Records ▸
# # #
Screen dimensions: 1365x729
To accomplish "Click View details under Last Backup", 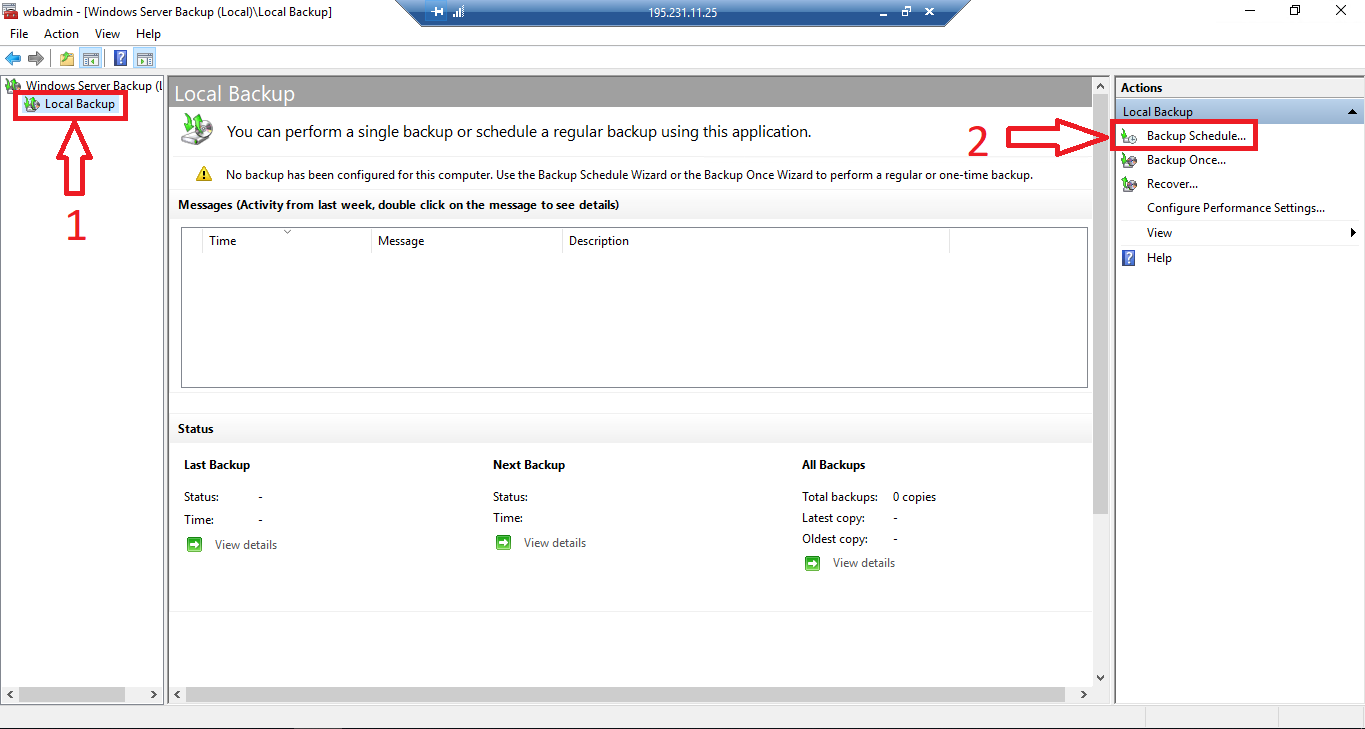I will (245, 544).
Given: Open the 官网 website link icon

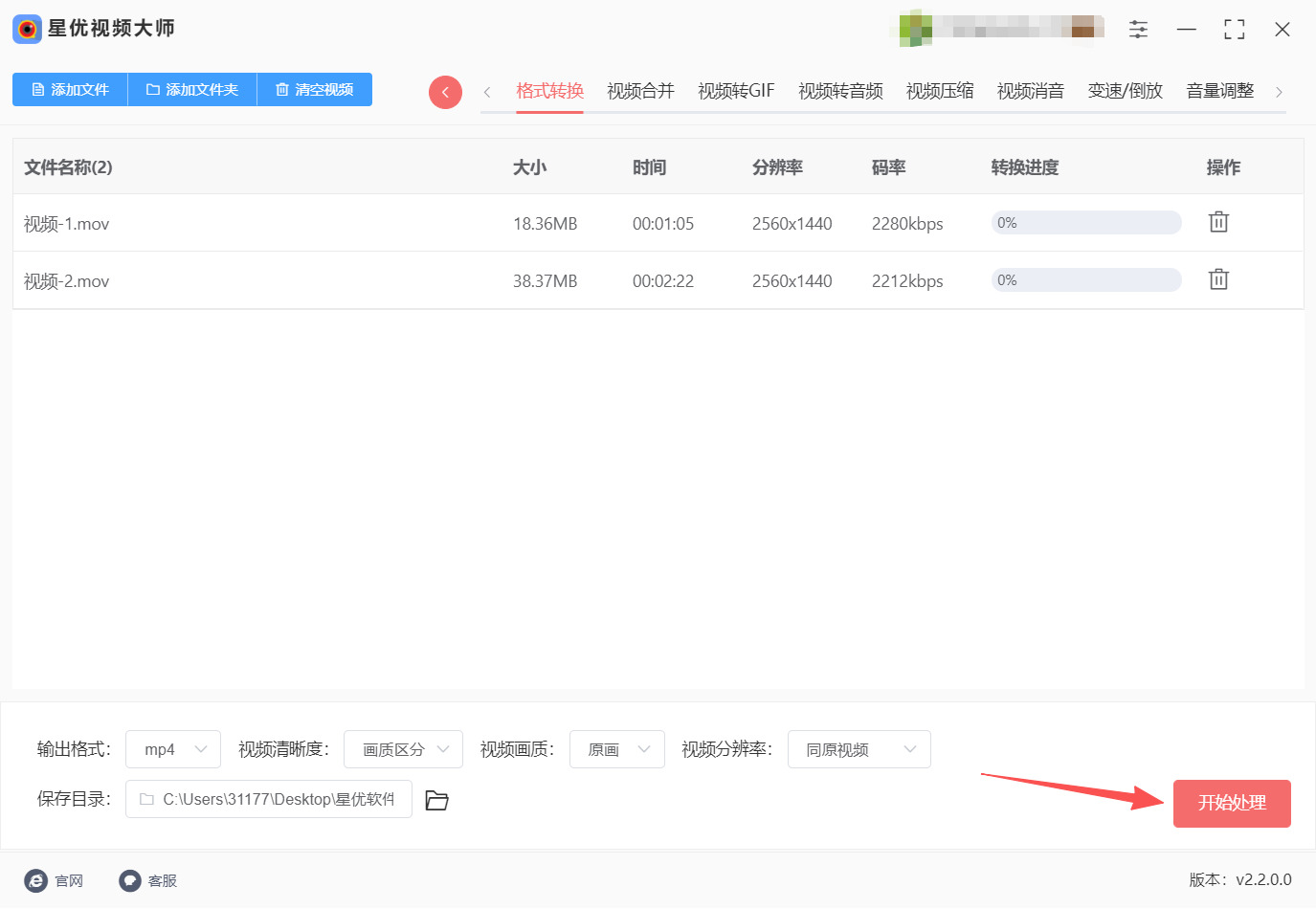Looking at the screenshot, I should click(x=35, y=880).
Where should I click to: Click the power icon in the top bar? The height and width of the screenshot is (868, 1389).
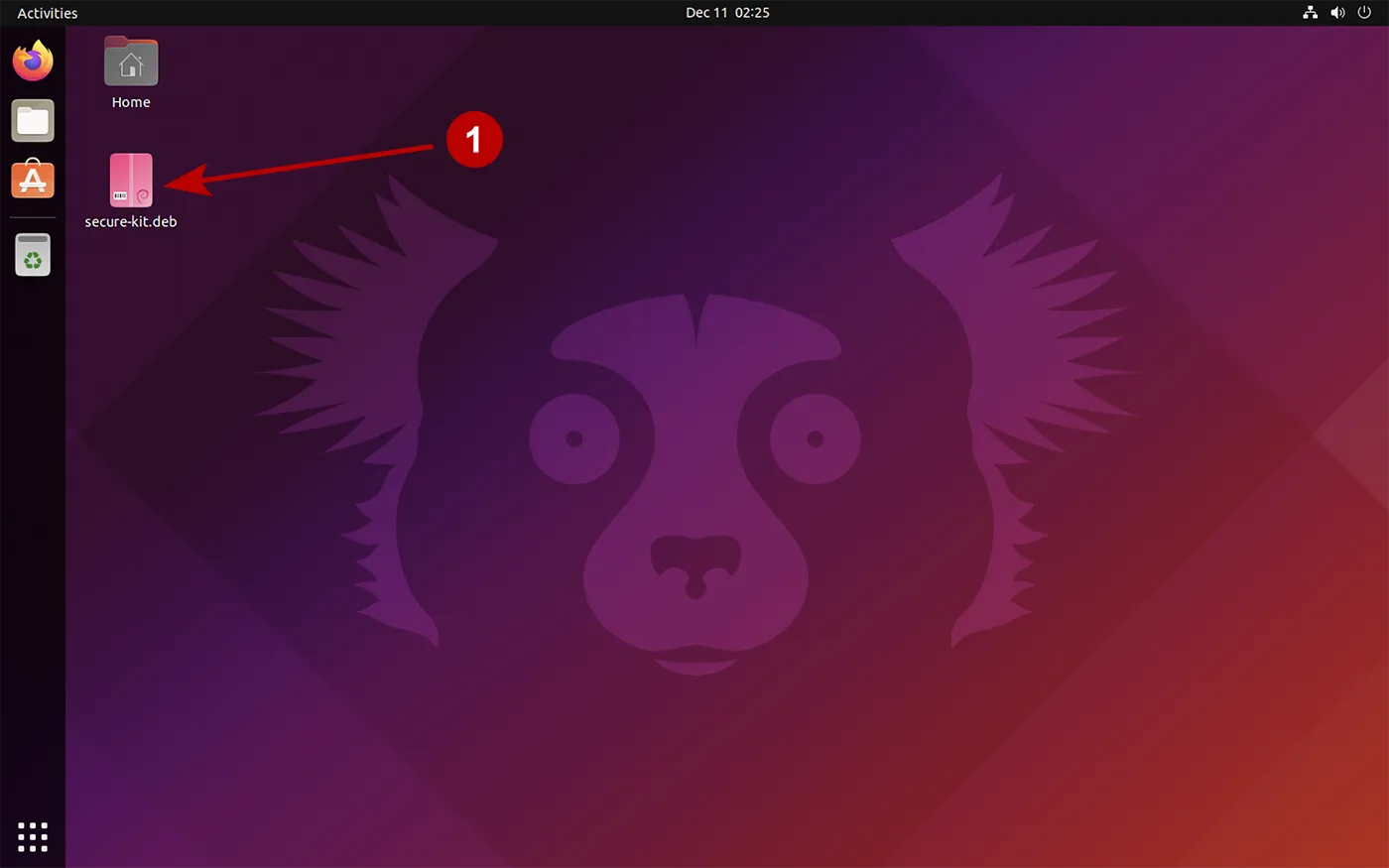(1366, 12)
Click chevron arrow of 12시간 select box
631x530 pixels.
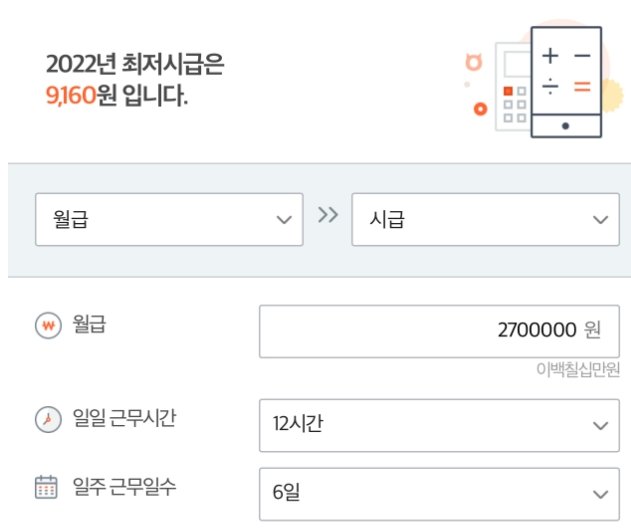(600, 425)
# # #
The task ▸ Please give back, word for word, the part of the records that opens with the line containing "Click chevron arrow of 12시간 select box" and runs through the end of the records, leaving the pictures out.

Result of the exercise ▸
Click chevron arrow of 12시간 select box
631x530 pixels.
(600, 425)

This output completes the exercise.